Selected extract:
Never Underestimate the Power of Formal Training
It’s expensive. It’s takes you away from your daily job. You have to travel. Excuses are plentiful to avoid formal training. But the value of focused learning in a specific area is immense…if chosen correctly. Only engage in formal training if it will truly benefit you in some measurable way. Otherwise, it is a waste of time and resources. If you feel your manager won’t approve it, then make a proposal and fight for it. When you do attend, remember you will only gain what you put into it. Set expectations and kill the phone/email/etc. Own it and excel from it.
RFPs, RFI’s! — Not a lot of fun! Working on them takes longer than expected and always seem to ruin the weekend. Yet, if you want to get strong, learn a new product, or be the one who can best handle on-the-fly product objections, then embrace the RFx! Not only will you improve your writing skills, but you’ll get exposure to the messaging needed to communicate business value. Your team value goes up when you participate in building a sucessful RFP. Be sure to appropriately schedule your time to ensure success and maintain your sanity.
Jack of All Trades, Master of Some
Today’s enterprise offerings are more interconnected than ever. As such, you must be able to communicate your company’s strategic, high-level story that interweaves all components at any moment. But staying too shallow is risky, especially if others know the story. You must also have a few specialties – anchor points – where your expertise shines. An excellent Presales strategy is to be a Jack of all Trades (clearly message the big picture), but have deep expertise in a few areas to differentiate yourself (Master of Some).
Make Networking a Habit
We all know that networking is essential for many reasons. But networking is not a one-way street. The best networking starts with you helping others. Focus on quality, not quantity, when networking. A wealth of options exist – focus on those that fit your personal and professional style. Mix it up – internal collaboration, social networks, local events and more. And once again – give before you receive.
Everyone experiences the pulse-quickening, gasping feel of fear. But when harnessed, fear is healthy and sharpens you! It means you are alive and that you care about delivering excellence. Knowledge and competency kills fear. Internalize your content (not memorize). Know your venue. Ask for team support. Have backups ready. And most of all – visualize a successful event. Remember, you cannot be brave until you fear.
A popular business and project management term is Outcomes, defined as a consequence or result. In the context of demoing, deliver targeted messages of how your solution drives specific business outcomes that result in benefits. Outcome messaging avoids feature/function demos and demonstrates business value. For example, Outcome: Our solution provides live access to trusted business data. Benefit: Lower amounts of call center tickets with faster resolution leading to lower call center costs. Using outcomes-based vocabulary in your presentations and demonstration is necessary, especially when management and executives are in your audience.

Problem set:
a. Answer these from the presales advice:
(i) According to the presales advice, what kills fear?
(ii) What does the best networking start with?
(iii) What kind of demo does outcome messaging avoid?
b. Pick up the presales advice after its last sentence and carry it forward in the same voice.
The lines further down have no role in any of this work.

Items:
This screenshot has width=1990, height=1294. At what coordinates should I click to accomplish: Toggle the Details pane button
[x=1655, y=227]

---

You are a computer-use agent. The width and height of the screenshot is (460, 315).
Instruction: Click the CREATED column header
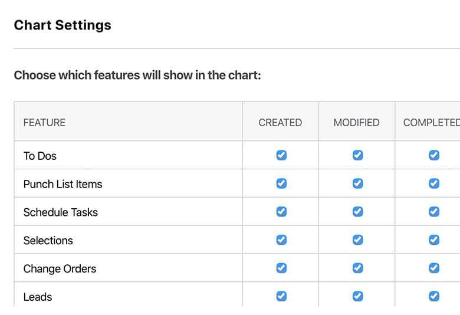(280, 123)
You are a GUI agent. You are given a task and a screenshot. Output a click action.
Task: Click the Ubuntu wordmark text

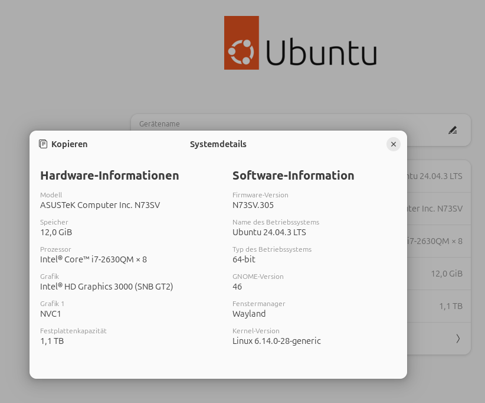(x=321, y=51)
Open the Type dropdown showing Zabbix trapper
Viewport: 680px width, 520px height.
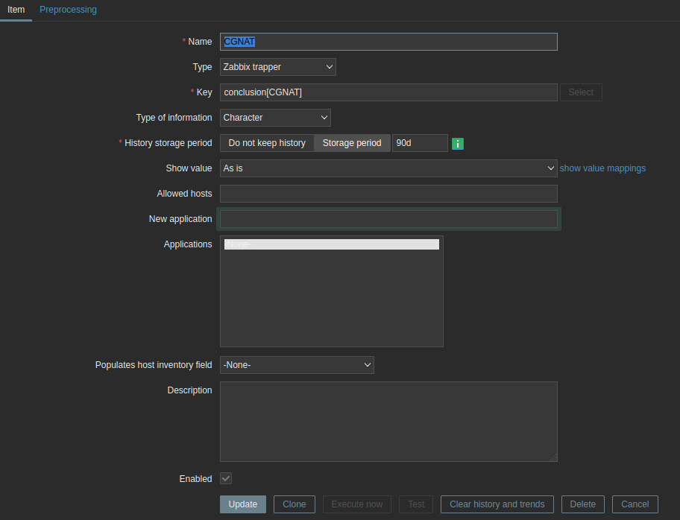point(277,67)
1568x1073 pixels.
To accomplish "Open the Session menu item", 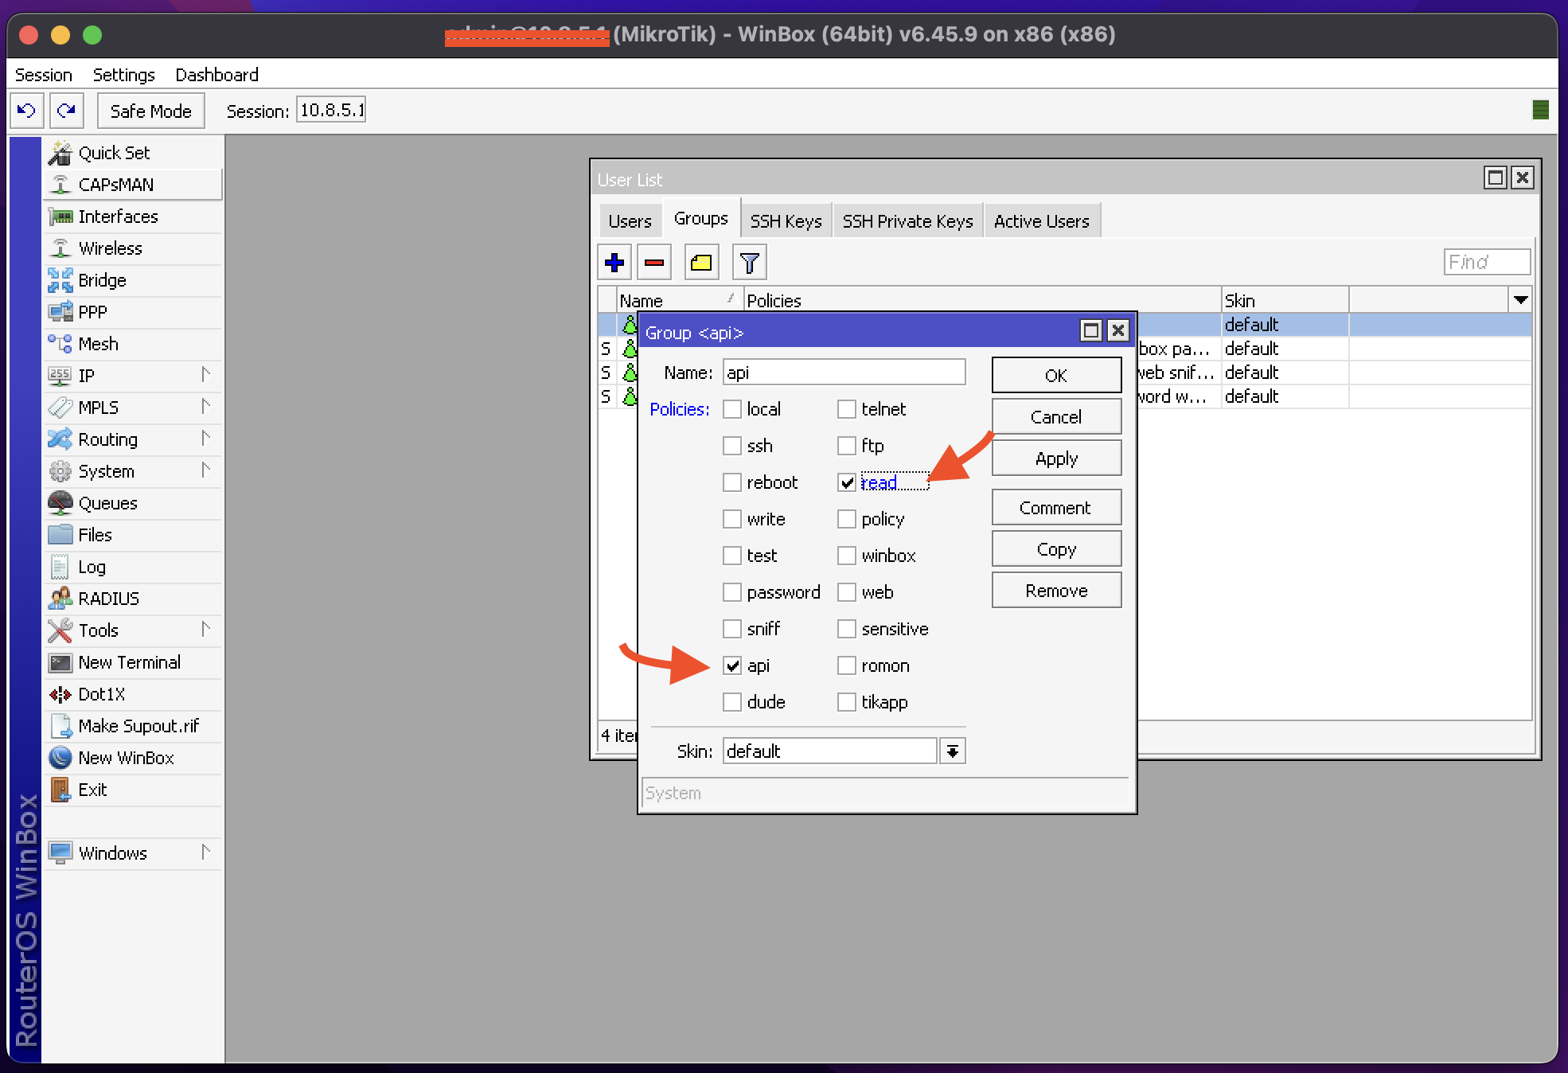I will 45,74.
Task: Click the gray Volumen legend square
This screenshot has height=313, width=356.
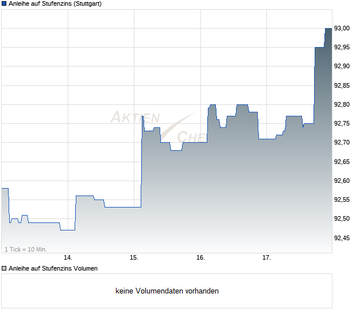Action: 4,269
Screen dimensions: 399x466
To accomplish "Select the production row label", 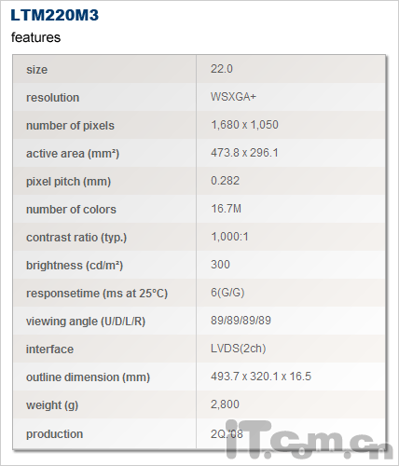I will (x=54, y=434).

Results:
a.
(i) Knowledge and competency.
(ii) You helping others.
(iii) Feature/function demos.

b.
Know Your Prospect’s Business and Industry
When developing messages for your customer meetings, you must go beyond knowing who is in the room and their pain points to also knowing your prospect’s business and industry. The prospect’s website speaks to their mission and what they provide for their customers. If they are a public company, using documents such as their 10-K helps you understand what values and priorities they are communicating to their shareholders. Review these in detail if needed. Using their vocabulary, goals and objectives when presenting your solution is very powerful, and you gain credibility to provide recommendations as a business partner. Don’t fall into the all-too-common trap of being asked what you know about their company and industry and not being prepared – it happens more than you think!
Can’t Say It Enough – Focus on Business Value
No business value? No deal! Every demo needs be checked for the inclusion of value statements specific to the prospect’s business throughout the flow. Delivering messages in the context of the prospect’s business is especially important for new start-up companies trying to establish initial customers. This was strongly reinforced early in my career after delivering a demo to the venture capitalist funding our company when they said, “I don’t see how this (solution) is going to work in the market place. The software looks more like a science experiment than a business solution.” That was a tough statement to recover from. ALWAYS have messages that focus on business value!
You Are Not the Salesperson
Generally, Presales doesn’t conversations around pricing, contracts or negotiation. Be careful not to be drawn into tasks outside the scope of your role and compensation plan. Yes, always be a good team player and yes, you are ultimately compensated when business is closed. That said, you can cause more problems around deal execution even with the best of intentions. Know exactly which topics are expected to be owned by your position, and which are not. For example, you may be required to discuss deal components (eg SKUs), but not pricing. When in doubt, don’t assume. Ask your sales team or your manager.
Know Your Customer’s Buying Process
Within Presales, we repeat certain sales-centric activities so frequently that they become the modus operandi. This might include product presentations, demos, or even POCs. These reflect our selling process, not the customer’s buying process. Before engaging in any activity or promising a customer specific follow-up actions, it is imperative to understand the customer’s requirements to move the deal forward. It could be quite different from your expectations. Ask the sales team and only do what is necessary. Your best intentions could actually delay the sales process.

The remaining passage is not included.